HTML escaping of help_text in Django 4.0

[Matt Westcott]

Hi,

I've noticed that Django 4.0 now applies HTML escaping to help_text in autogenerated forms, as a side-effect of switching to template-based rendering (https://github.com/django/django/commit/456466d932830b096d39806e291fe23ec5ed38d5, https://code.djangoproject.com/ticket/31026) - given a form definition

    class MyForm(forms.Form):
        name = forms.CharField(help_text="some <em>lovely</em> HTML")

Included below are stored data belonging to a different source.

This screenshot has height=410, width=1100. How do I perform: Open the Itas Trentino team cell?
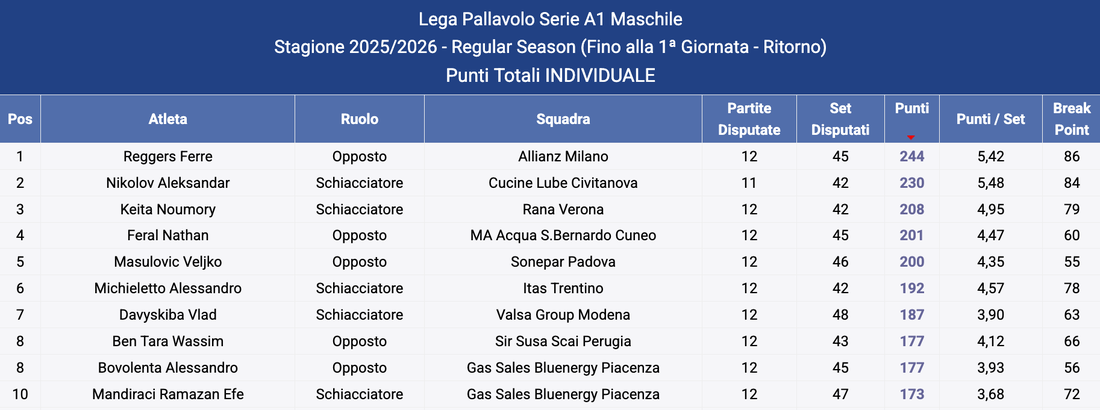point(563,289)
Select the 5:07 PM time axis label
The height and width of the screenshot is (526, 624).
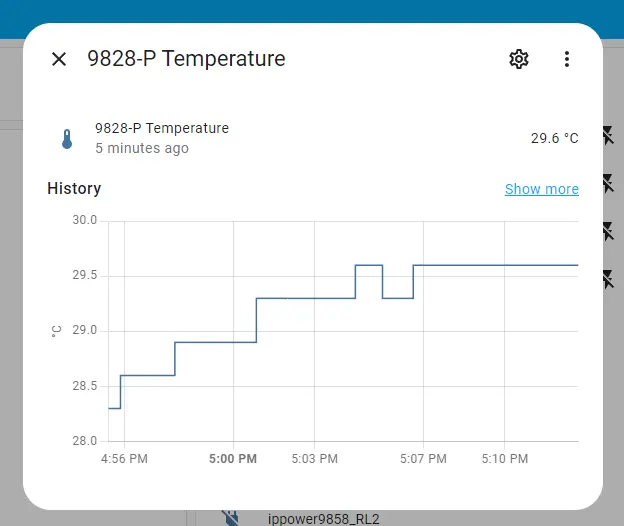point(423,459)
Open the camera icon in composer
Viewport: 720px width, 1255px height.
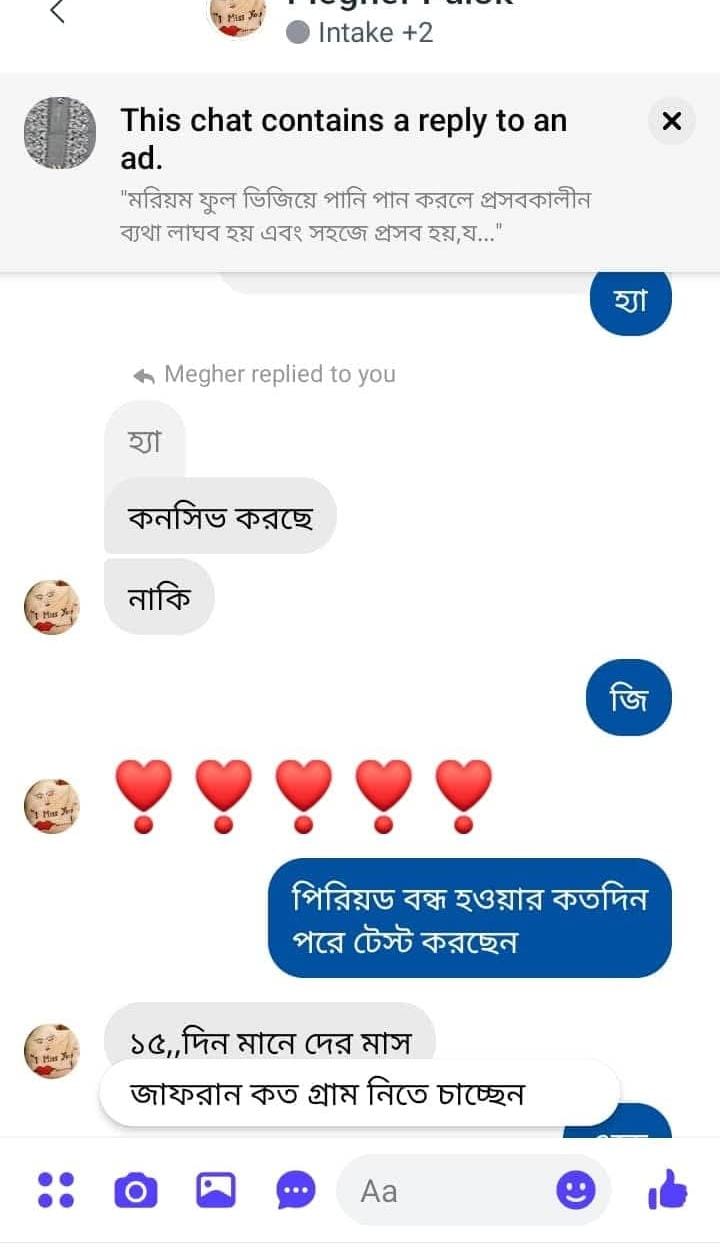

rendering onto a template with {{ form.as_p }} results in the <em> tag being escaped, which wasn't the case in earlier versions. While to my eyes this is a positive change (it's now consistent with virtually every other case where a plain Python string is passed to HTML output, and if you do want to preserve HTML markup then wrapping it in mark_safe works as expected), it strikes me as the sort of breaking change you wouldn't have made lightly. It's not highlighted in the 4.0 release notes, and the documentation for help_text still states that it isn't escaped:

https://docs.djangoproject.com/en/4.0/ref/forms/fields/#help-text

https://docs.djangoproject.com/en/4.0/ref/models/fields/#django.db.models.Field.help_text

The old behaviour was decreed by the core team a long time back (https://code.djangoproject.com/ticket/6041#comment:6), and I can't find any indication of that decision being reversed. Was this change intentional?

Cheers,

- Matt

[Mariusz Felisiak]

Thanks for the report! This is a regression that should be fixed. I create a ticket based on your report.

Best,
Mariusz